### HOW TO COMPLETE THIS TASK
A word-for-word copy is needed of the line containing "This screenshot has" and every line after it through the end of the records below, leaving out all pictures.

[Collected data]
....
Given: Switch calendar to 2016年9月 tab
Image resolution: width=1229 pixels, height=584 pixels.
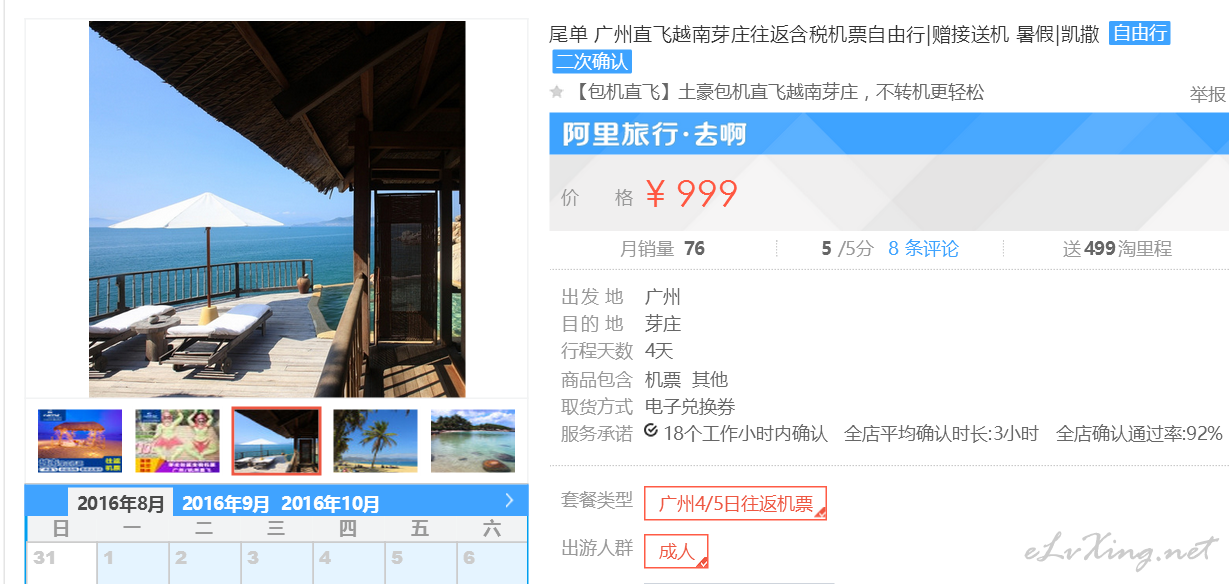Looking at the screenshot, I should [x=226, y=503].
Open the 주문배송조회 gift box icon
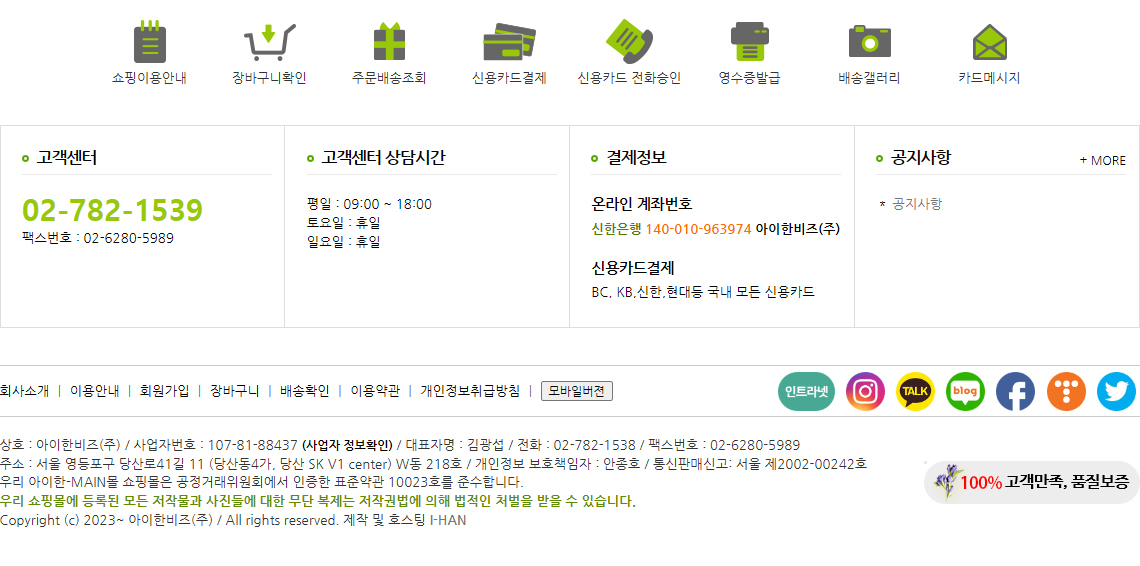Viewport: 1140px width, 566px height. (389, 41)
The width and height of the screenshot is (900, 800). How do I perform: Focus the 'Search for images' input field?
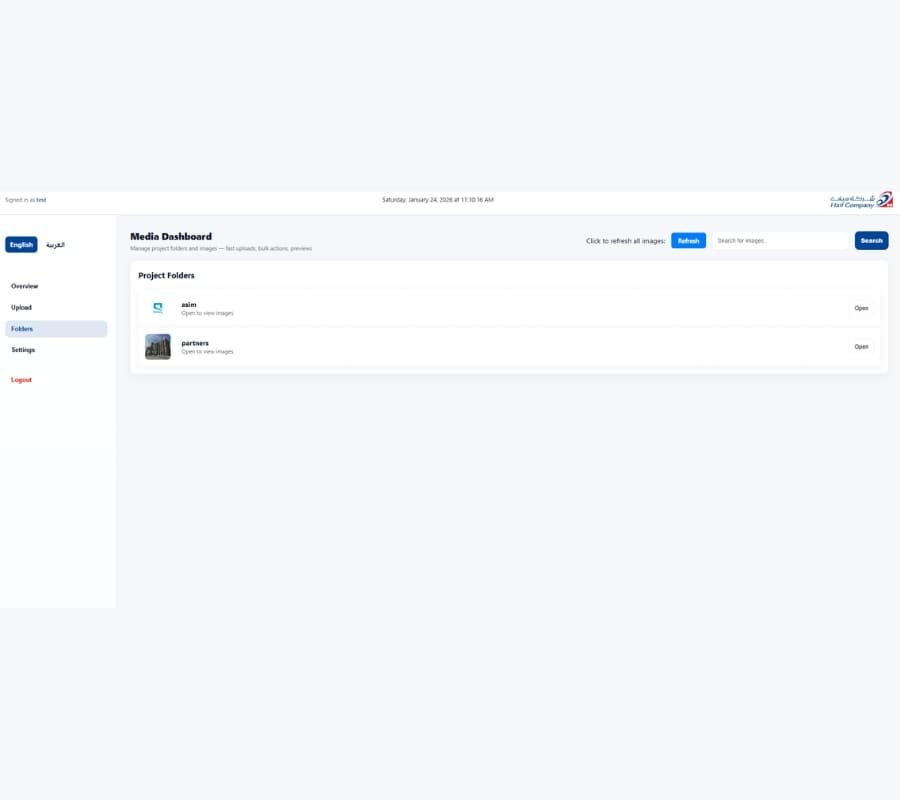coord(779,241)
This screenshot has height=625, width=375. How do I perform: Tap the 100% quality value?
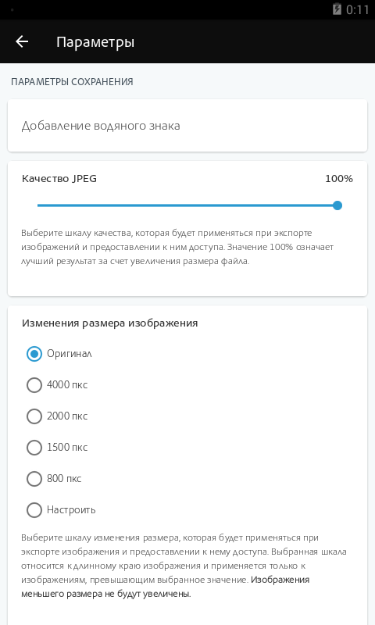[339, 179]
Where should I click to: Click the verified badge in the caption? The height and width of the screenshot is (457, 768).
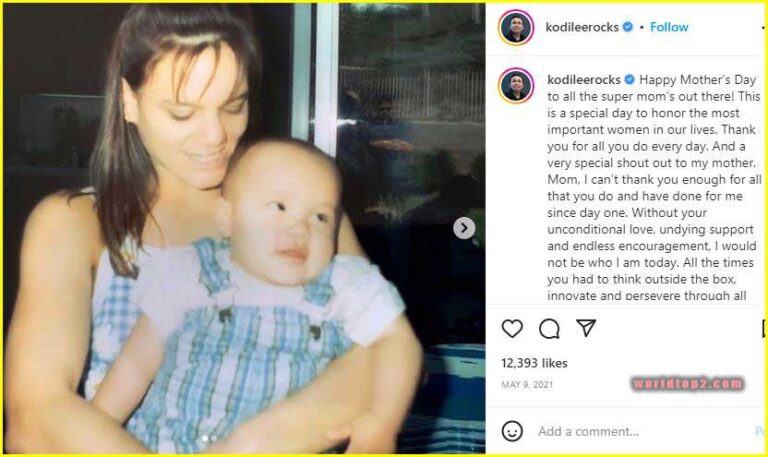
....
### EXPECTED OUTPUT
This screenshot has height=625, width=375. How do I perform: Tap the 100% quality value?
[339, 179]
Where should I click to: Click the verified badge in the caption? The height and width of the screenshot is (457, 768).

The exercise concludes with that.